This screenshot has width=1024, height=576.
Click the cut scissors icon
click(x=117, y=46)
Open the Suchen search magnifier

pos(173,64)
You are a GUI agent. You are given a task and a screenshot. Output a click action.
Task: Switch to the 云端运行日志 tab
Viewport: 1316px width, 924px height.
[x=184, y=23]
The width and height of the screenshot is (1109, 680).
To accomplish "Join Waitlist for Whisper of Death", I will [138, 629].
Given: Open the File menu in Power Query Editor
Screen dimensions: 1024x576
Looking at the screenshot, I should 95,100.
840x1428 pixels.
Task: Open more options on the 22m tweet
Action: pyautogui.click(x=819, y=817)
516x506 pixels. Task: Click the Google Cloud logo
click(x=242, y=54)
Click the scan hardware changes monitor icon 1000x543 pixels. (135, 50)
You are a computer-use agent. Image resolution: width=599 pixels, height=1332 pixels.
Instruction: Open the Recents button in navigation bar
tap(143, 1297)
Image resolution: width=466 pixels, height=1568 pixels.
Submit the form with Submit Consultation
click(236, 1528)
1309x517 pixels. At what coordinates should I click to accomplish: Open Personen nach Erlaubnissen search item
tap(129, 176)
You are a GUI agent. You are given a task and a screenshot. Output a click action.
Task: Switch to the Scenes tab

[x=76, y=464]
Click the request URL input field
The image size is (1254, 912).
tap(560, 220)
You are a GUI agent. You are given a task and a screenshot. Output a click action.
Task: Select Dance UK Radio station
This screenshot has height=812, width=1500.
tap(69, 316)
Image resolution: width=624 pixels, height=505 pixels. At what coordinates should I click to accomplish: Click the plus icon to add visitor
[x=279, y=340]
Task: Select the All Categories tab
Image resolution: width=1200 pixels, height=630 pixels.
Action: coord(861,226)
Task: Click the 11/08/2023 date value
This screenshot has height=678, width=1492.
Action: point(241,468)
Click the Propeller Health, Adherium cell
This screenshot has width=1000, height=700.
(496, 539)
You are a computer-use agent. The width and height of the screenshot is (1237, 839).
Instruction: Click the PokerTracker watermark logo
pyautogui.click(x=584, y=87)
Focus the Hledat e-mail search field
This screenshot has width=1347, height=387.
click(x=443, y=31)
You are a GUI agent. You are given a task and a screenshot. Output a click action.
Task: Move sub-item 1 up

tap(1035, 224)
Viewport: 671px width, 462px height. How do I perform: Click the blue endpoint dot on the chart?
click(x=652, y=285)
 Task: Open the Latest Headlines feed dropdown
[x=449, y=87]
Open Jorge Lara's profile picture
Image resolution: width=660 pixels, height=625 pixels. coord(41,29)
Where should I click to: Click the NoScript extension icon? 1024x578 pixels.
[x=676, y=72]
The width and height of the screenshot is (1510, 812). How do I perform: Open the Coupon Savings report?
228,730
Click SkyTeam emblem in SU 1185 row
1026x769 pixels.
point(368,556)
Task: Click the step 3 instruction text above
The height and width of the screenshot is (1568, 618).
-*-*-
■ Task instructions
Going back to the entries above, set down exactly the lines that begin at the one with "This screenshot has height=678, width=1492." and end at the one with "Focus the Hledat e-mail search field", both included, and nothing else.

■ Answer section
This screenshot has height=678, width=1492.
Action: point(241,468)
Click the Propeller Health, Adherium cell
This screenshot has width=1000, height=700.
(496, 539)
You are a computer-use agent. The width and height of the screenshot is (1237, 839).
Instruction: Click the PokerTracker watermark logo
pyautogui.click(x=584, y=87)
Focus the Hledat e-mail search field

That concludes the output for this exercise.